6815. Did Governor Doherty express himself satisfied, or otherwise, with the result of your expedition to the Gallinas?—In the first letter in the correspondence before the Committee, a despatch to Lord John Russell, Governor Doherty expresses, in the strongest way, his satisfaction.
6816. Sir R. H. Inglis.] Having received the approbation of the local government near the scene of your exploit, have you also received any expression of approbation on the part of Her Majesty’s Government, either on the part of the Colonial-office, or of the Admiralty, or of both?—The Colonial Secretary and the Foreign Secretary both expressed, in the strongest terms, their approbation of my proceedings. My despatches to the Admiralty did not arrive till the middle of July. They had, however, previously approved of my conduct, although they had declared that they could not entertain the question with reference to promotion, as the despatches had not come to them. The despatches sent through the senior officer arrived at the Admiralty in July, and I was promoted in August.
6817. Were you promoted by the Admiralty with reference to those services?—No, I cannot say that; I think they may also have considered that as affording some claim, from the tone of letters which I have seen, not addressed to myself, by the Foreign and the Colonial Secretaries.
6818. But the approbation of the Colonial Secretary and of the Foreign Secretary was absolute?—It was absolute.
6819. And the approbation of the Admiralty may be inferred from the fact of your promotion?—That approbation was expressed, in the first instance, by them before they received the despatches, from what had appeared before Parliament.

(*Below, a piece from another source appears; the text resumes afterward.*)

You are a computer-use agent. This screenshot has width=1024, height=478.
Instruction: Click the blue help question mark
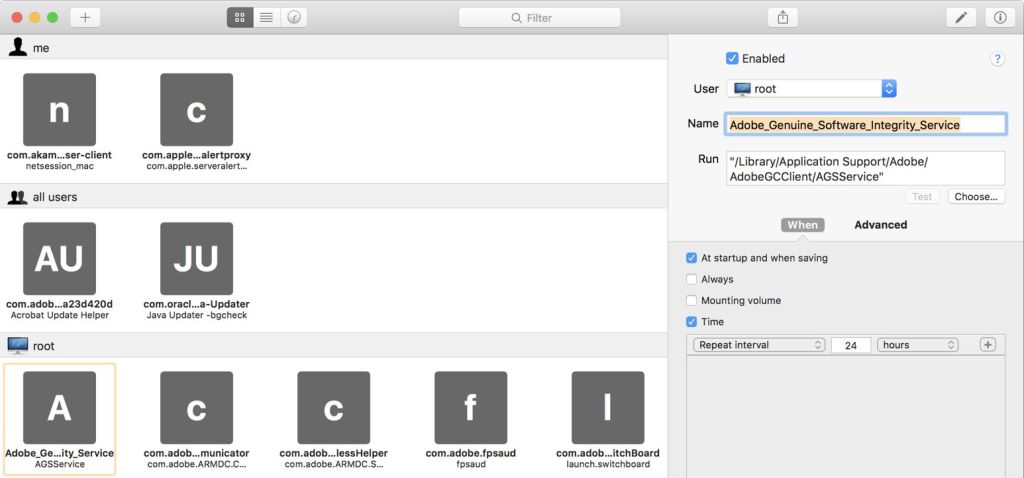pos(997,59)
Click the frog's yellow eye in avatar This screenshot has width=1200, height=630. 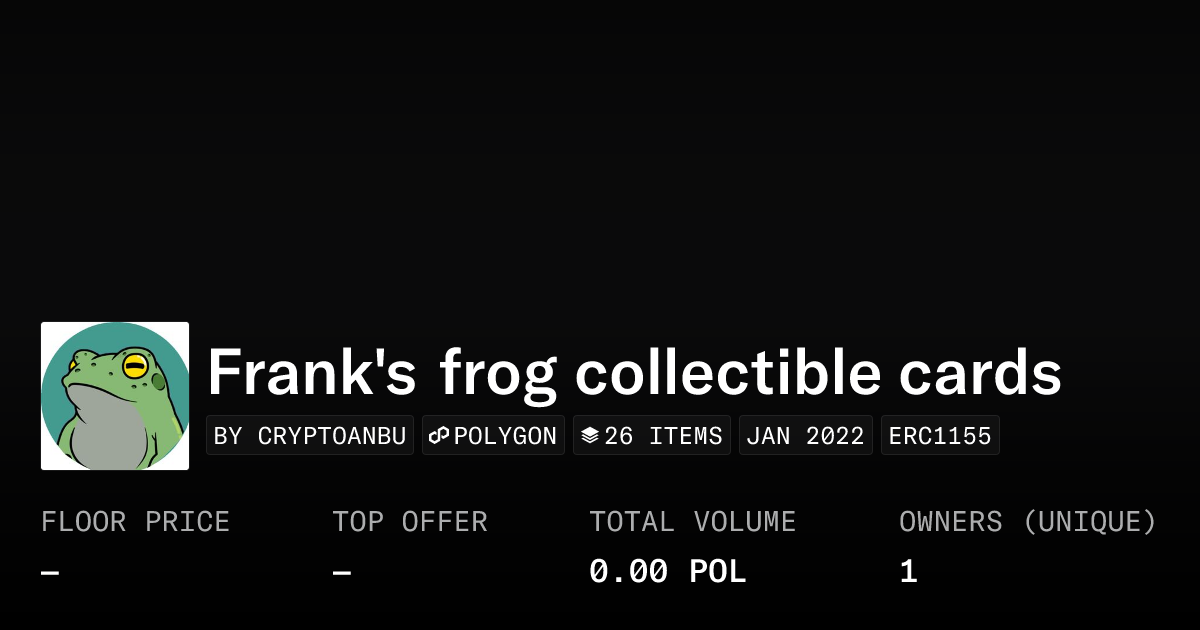[x=135, y=366]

6820. Mr. Aldam.] Has the Admiralty issued orders for other officers in similar cases to follow the same course?—I think the Admiralty has done so.
6821. Mr. Forster.] You wish the Committee distinctly to understand that you think such means as you resorted to would not have the effect of offering a bad example to the native chiefs, which they might imitate, and under some pretext or other to seize upon British property?—I think not; I think no example in the natives engaged in the slave trade can possibly make them worse than they are while such traffic is there pursued, nor is there a possibility of improvement until it is stopped.
6822. You think that, when the slave trade is once put down, British settlements planted at the parts where it has been carried on will keep it down?—I think eventually legitimate trade will keep it down; I do not limit it to British settlements only, although British settlements would undoubtedly have a good effect for that object.
6823. Then if a British settlement had been founded at the Gallinas on the completion of your operations there, you think the slave trade would have been permanently suppressed?—Undoubtedly I think so, if founded on good principles.
6824. In your last examination you spoke in terms of strong condemnation of the traders upon the coast having any commercial dealings with persons suspected of being engaged in the slave trade; now, without requiring from a naval commander an intimate or practical knowledge of the principles of commerce, it may nevertheless be reasonable to ask you, after the strong opinions you have expressed, how British trade in Africa could possibly be successfully carried on in competition with foreigners under any restrictions such as you have pointed at?—The restriction that I recommend is, that there should be such a change in the law as to enable us to seize and to condemn any vessel that trades with a notorious slave factory, there being no other trade but the slave trade there prosecuted; also, against the supply of slave ships with goods for the purposes of their traffic, and also against the sale of vessels calculated for the slave trade to slave dealers. In my opinion, those three practices should be stopped.